I miss the friends that have made up my world for the last ten years, especially surrounded by guys 5+ years younger than myself. There is a very definite break in wave length between the things I like & care about, and the general topics around the barracks.
Still . . . for the most part I've got good company here; highly motivated, mostly intelligent and extremely passionate young men with training & graduation as their ultimate goals.
I remembered another story I forgot to tell y'all;
The calendar here is pretty simple: Our first day was Day Zero. Today is day . . . ahh. . . twenty-something. Thirty seven days to Family Day. Day ONE, our second day here (made my head hurt too) saw one of the most awkward moments of my life . . . so far.
We had heeled the rail and were "preparing for the shower drill," when Drill Sergeant Johnson decided that at that particular moment 3rd platoon was not moving fast enough.
THE PUSH UUUP!"
Swathed only in towels, we froze.
"FRONTLEANINGRESTPOSITION MOVE!"
Terrified, confused and just a little shy, each one of us cautiously tried to find our way to the ground and into the pushup stance while keeping our towels and modesty in place.
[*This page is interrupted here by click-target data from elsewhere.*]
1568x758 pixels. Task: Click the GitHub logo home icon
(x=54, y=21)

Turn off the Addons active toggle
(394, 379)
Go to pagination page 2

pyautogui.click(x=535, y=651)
We were all doubly un-successful.
Now, arms akimbo, heels together, we held our nude bodies aloft and stared hard at the floor in front of our faces.
If you have never performed a naked pushup in a room full of (naked) strangers, let me save you some time and trauma, and explain some fundamentals:
ONE: The floor is always closer . . . than you think
TWO: You WILL lock eyes with at least one other person.
THREE: There is no good way to cover yourself.
FOUR: You will never be the same.
"ONE," Drill Sergeant shouted.
We dropped. hit the tile and did our best to shield our shrieks of pain behind nervous laughter.
"TWO"
We pushed, lifting our frigid parts from the floor and desperately hoping we weren't the ones on mop duty that night.
"THREE"
We dropped.
"ONE!" We yelled. First rep of five.
We walked away from that changed men.
This is Pennock, one of the six people in my platoon that I don't regularly want to choke. Sounds terrible, but if you spent a day as a fly on the wall here, you'd understand.